■ **Task prompt**:
The result should be an exact copy of the lines from the one with "LOGIN (402, 17)" through the last line of the data below, both included.

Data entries

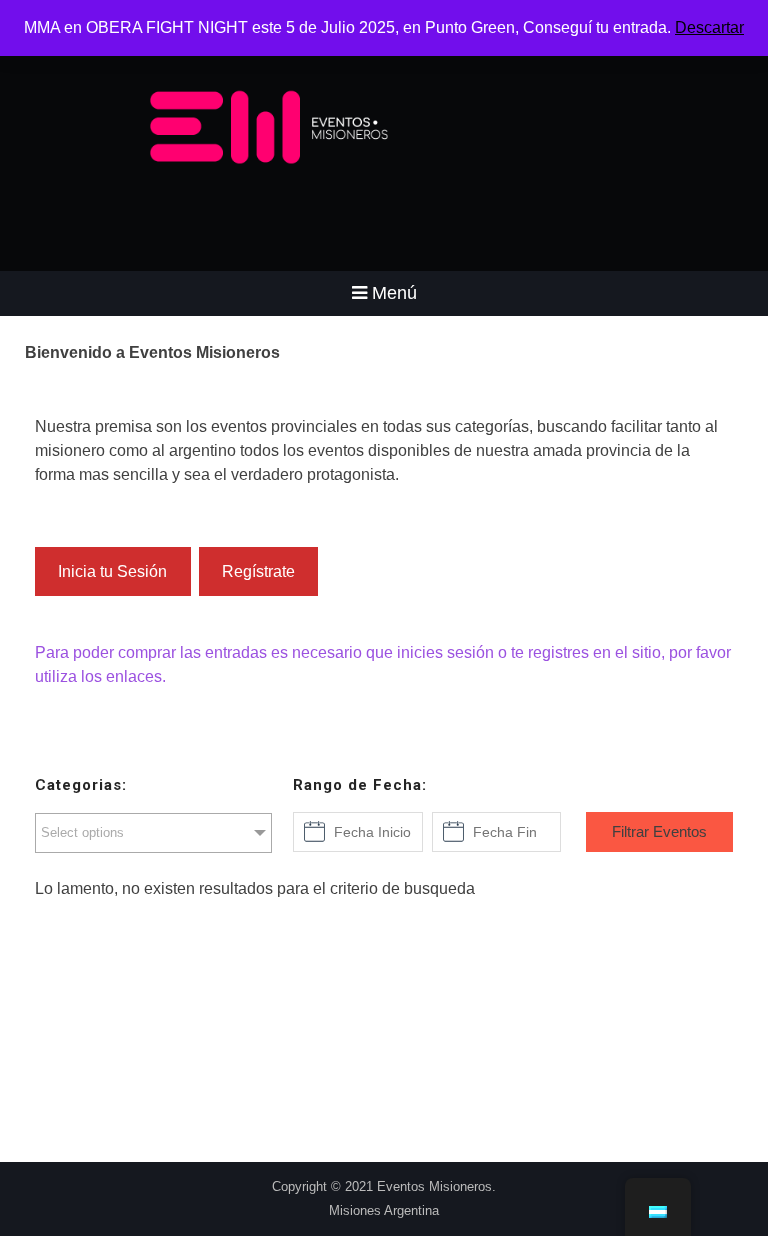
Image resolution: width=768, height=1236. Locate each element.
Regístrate (258, 571)
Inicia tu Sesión (112, 571)
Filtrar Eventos (659, 831)
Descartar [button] (709, 27)
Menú (394, 293)
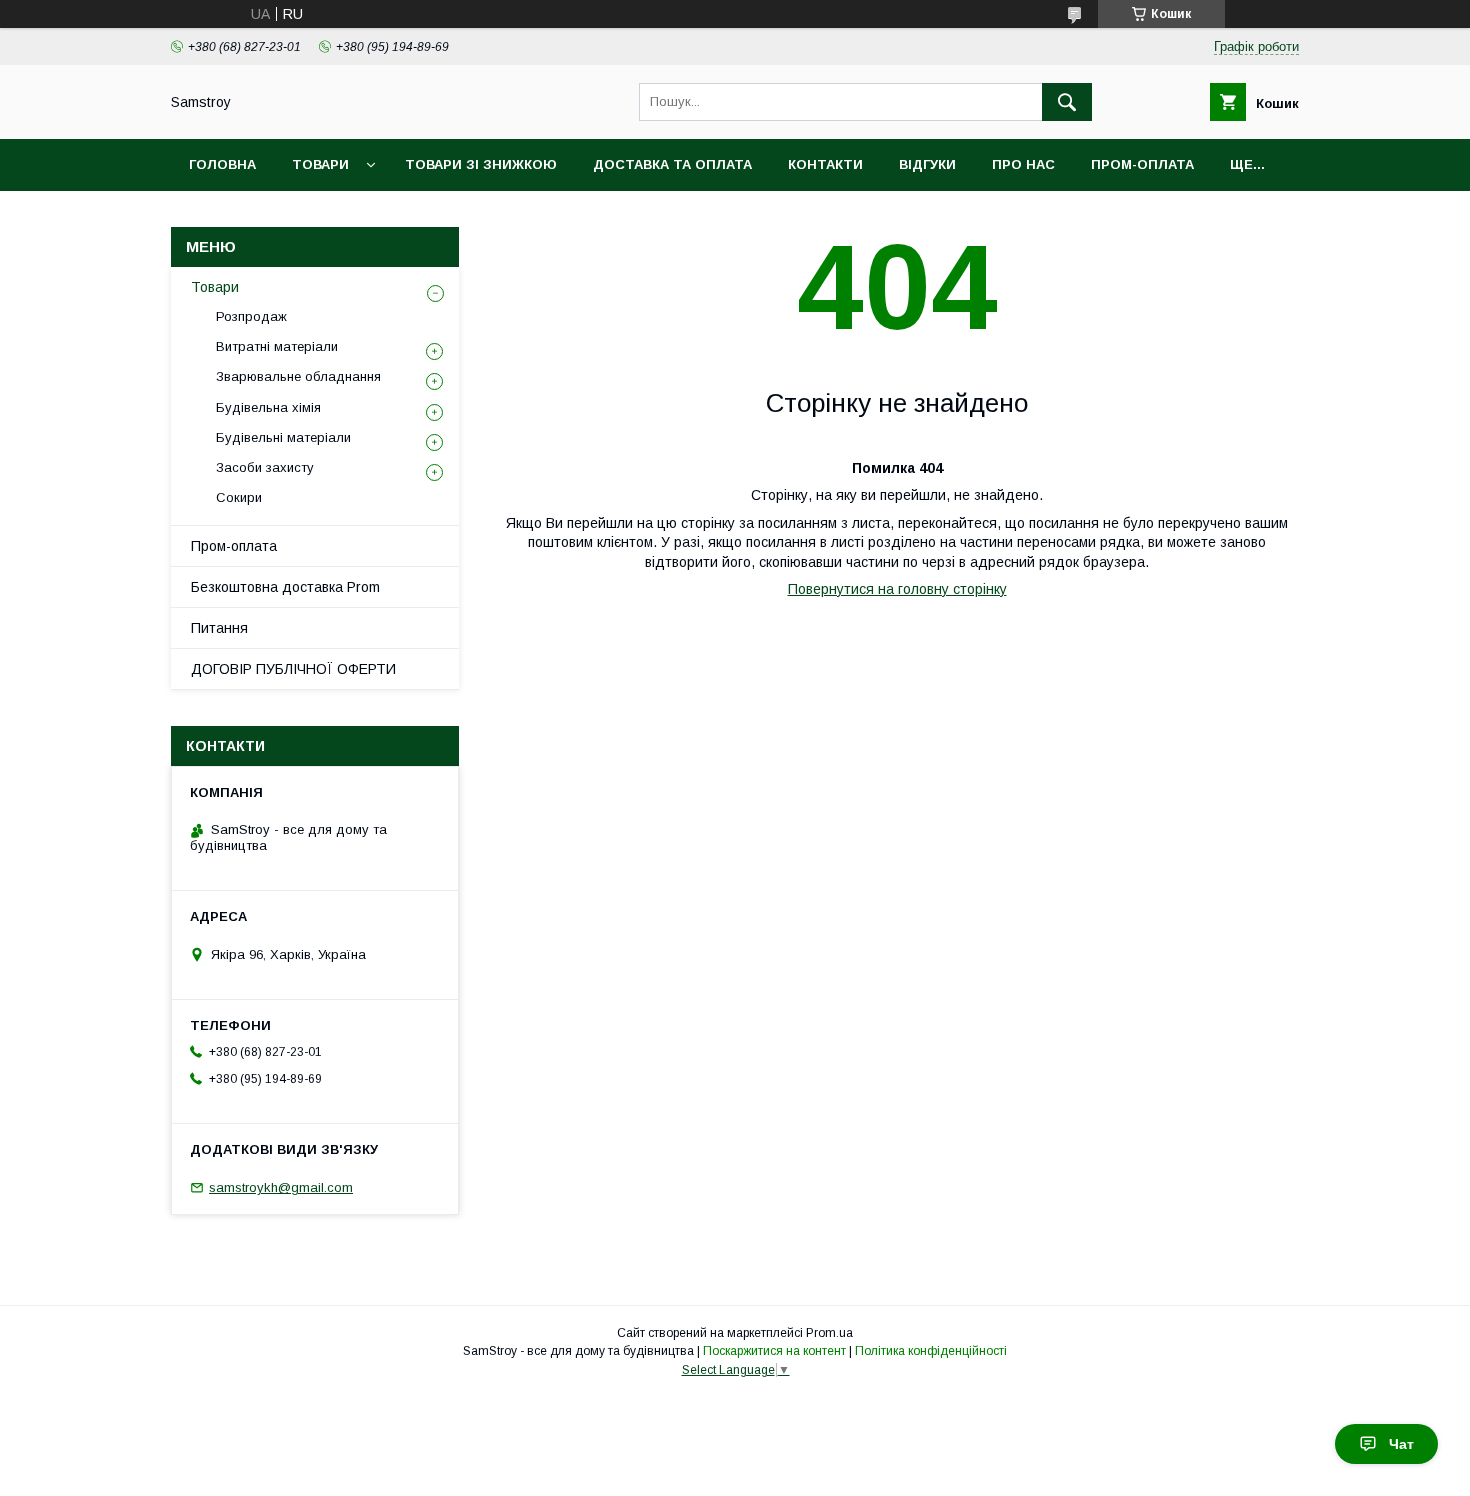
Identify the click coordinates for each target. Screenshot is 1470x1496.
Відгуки (927, 164)
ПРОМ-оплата (1142, 164)
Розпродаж (251, 316)
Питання (219, 628)
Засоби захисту (265, 467)
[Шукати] (1067, 102)
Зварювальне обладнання (298, 376)
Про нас (1023, 164)
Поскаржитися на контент (774, 1351)
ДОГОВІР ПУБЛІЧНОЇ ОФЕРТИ (293, 669)
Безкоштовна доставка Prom (285, 587)
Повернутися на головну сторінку (897, 589)
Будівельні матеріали (283, 437)
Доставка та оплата (672, 164)
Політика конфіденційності (931, 1351)
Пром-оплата (234, 546)
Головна (222, 164)
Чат (1401, 1444)
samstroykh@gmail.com (281, 1187)
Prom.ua (829, 1333)
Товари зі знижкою (481, 164)
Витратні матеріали (277, 346)
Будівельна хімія (268, 407)
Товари (320, 164)
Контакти (825, 164)
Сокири (239, 497)
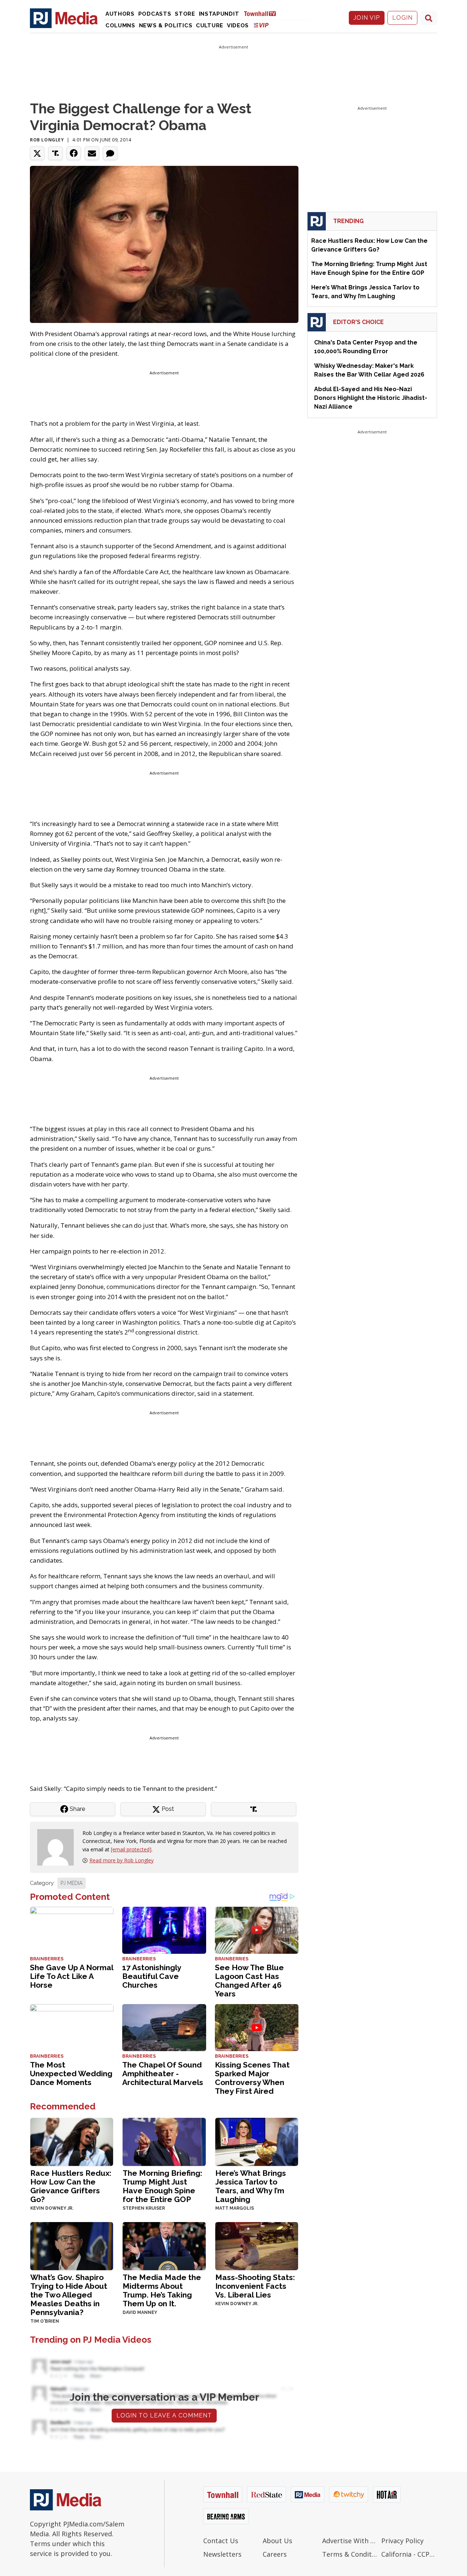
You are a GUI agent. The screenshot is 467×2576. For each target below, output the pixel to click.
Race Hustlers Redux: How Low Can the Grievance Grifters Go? (70, 2186)
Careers (275, 2554)
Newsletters (222, 2554)
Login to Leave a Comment (164, 2415)
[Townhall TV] (262, 13)
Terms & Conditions (350, 2554)
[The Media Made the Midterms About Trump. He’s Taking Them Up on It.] (164, 2245)
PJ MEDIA (71, 1883)
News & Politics (166, 25)
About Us (277, 2540)
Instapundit (219, 14)
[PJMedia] (64, 18)
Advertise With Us (350, 2540)
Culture (209, 25)
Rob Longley (47, 140)
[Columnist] (58, 1846)
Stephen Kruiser (144, 2208)
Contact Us (220, 2540)
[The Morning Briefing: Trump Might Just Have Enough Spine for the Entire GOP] (164, 2141)
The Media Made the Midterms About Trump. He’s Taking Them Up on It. (162, 2290)
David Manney (140, 2312)
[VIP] (261, 25)
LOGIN (402, 17)
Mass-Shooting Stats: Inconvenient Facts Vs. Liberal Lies (255, 2286)
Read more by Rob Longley (121, 1860)
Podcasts (154, 14)
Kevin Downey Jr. (51, 2208)
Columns (120, 25)
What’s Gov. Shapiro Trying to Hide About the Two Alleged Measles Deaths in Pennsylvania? (68, 2295)
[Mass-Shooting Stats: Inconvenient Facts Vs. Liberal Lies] (256, 2245)
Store (185, 14)
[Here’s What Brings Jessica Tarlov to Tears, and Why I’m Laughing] (256, 2141)
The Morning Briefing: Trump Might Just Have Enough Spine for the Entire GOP (162, 2186)
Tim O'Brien (44, 2321)
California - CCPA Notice (409, 2554)
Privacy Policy (402, 2540)
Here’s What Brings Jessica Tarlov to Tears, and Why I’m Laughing (250, 2186)
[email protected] (131, 1849)
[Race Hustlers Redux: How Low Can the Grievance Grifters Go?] (71, 2141)
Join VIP (367, 17)
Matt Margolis (234, 2208)
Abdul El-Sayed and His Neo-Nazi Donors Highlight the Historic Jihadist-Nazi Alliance (370, 398)
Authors (120, 14)
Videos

■ **Task result**:
LOGIN (402, 17)
Mass-Shooting Stats: Inconvenient Facts Vs. Liberal Lies (255, 2286)
Read more by Rob Longley (121, 1860)
Podcasts (154, 14)
Kevin Downey Jr. (51, 2208)
Columns (120, 25)
What’s Gov. Shapiro Trying to Hide About the Two Alleged Measles Deaths in Pennsylvania? (68, 2295)
[Mass-Shooting Stats: Inconvenient Facts Vs. Liberal Lies] (256, 2245)
Store (185, 14)
[Here’s What Brings Jessica Tarlov to Tears, and Why I’m Laughing] (256, 2141)
The Morning Briefing: Trump Might Just Have Enough Spine for the Entire GOP (162, 2186)
Tim O'Brien (44, 2321)
California - CCPA Notice (409, 2554)
Privacy Policy (402, 2540)
Here’s What Brings Jessica Tarlov to Tears, and Why I’m Laughing (250, 2186)
[email protected] (131, 1849)
[Race Hustlers Redux: How Low Can the Grievance Grifters Go?] (71, 2141)
Join VIP (367, 17)
Matt Margolis (234, 2208)
Abdul El-Sayed and His Neo-Nazi Donors Highlight the Historic Jihadist-Nazi Alliance (370, 398)
Authors (120, 14)
Videos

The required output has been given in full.